Figura 2. Perfil de resistência antibiótica em estirpes ETEC isoladas de porcos não diarreicos.
Das 40 estirpes ETEC+ isoladas, observaram-se 18 diferentes perfis de resistência antibiótica múltipla (MRA), A percentagem observada no total do isolamento para cada perfil antibiótico expressa-se nas barras horizontais.
Ampicilina (AMP), Cefalotina (CEP), Amoxicilina/-Ácido clavulânico (AMC), Gentamicina (GEN), Estreptomicina (STR), Tetraciclina (TCY), Ácido nalidíxico (NAL), Ciprofloxacina (CIP), Cloramfenicol (CHL), Florfenicol (FLO), Trimetroprima -sulfametoxazol (SXT), Nitrofurantoína (NIT), Fosfomicina (FOF). * = Resistência antibiótica múltipla.
Durante este estudo observou-se que numerosos genótipos de ETEC coabitaram e circularam em populações de porcos sem manifestação clínica de diarreia neonatal, diarreia pós-desmame ou Doença dos Edemas em diferentes etapas de produção.
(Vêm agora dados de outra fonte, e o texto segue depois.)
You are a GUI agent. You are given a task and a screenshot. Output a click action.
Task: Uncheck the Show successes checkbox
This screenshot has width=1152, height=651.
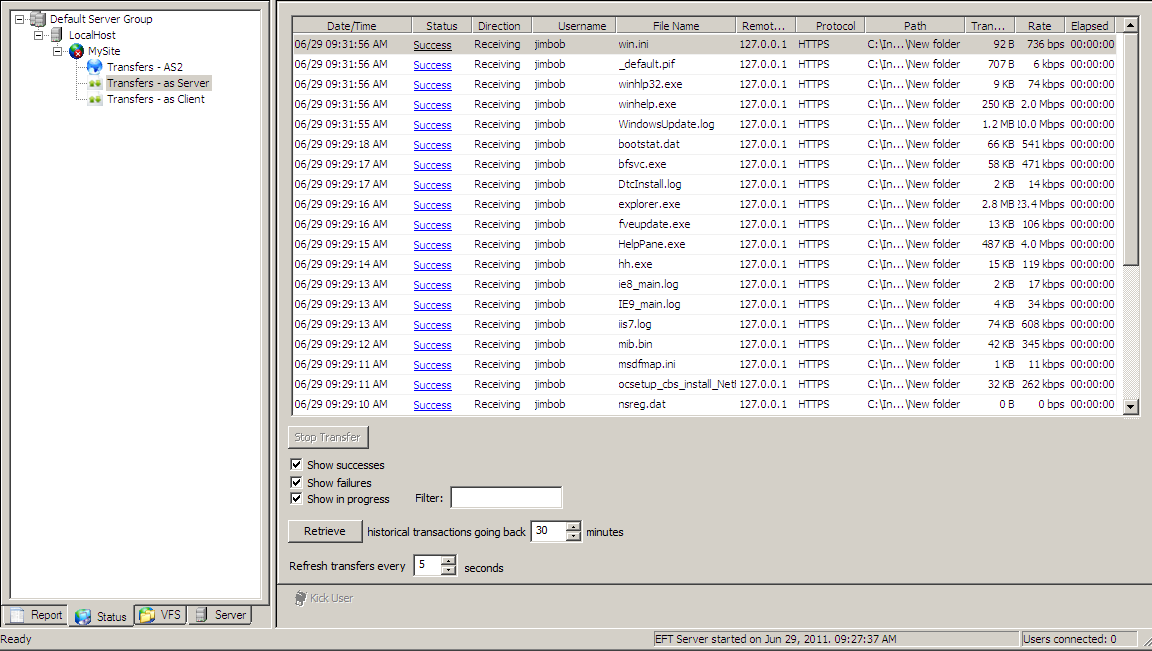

Numerosos perfis de resistência antibiótica foram observados em estirpes isoladas de ETEC, obtidas de animais sem manifestação clínica. A informação gerada é importante do ponto de vista diagnóstico e epidemiológico e para entender a dinêmica e a ecologia da ETEC em porcos nas diferentes fases de produção que poderão chegar a ser causa de colibacilose clínica.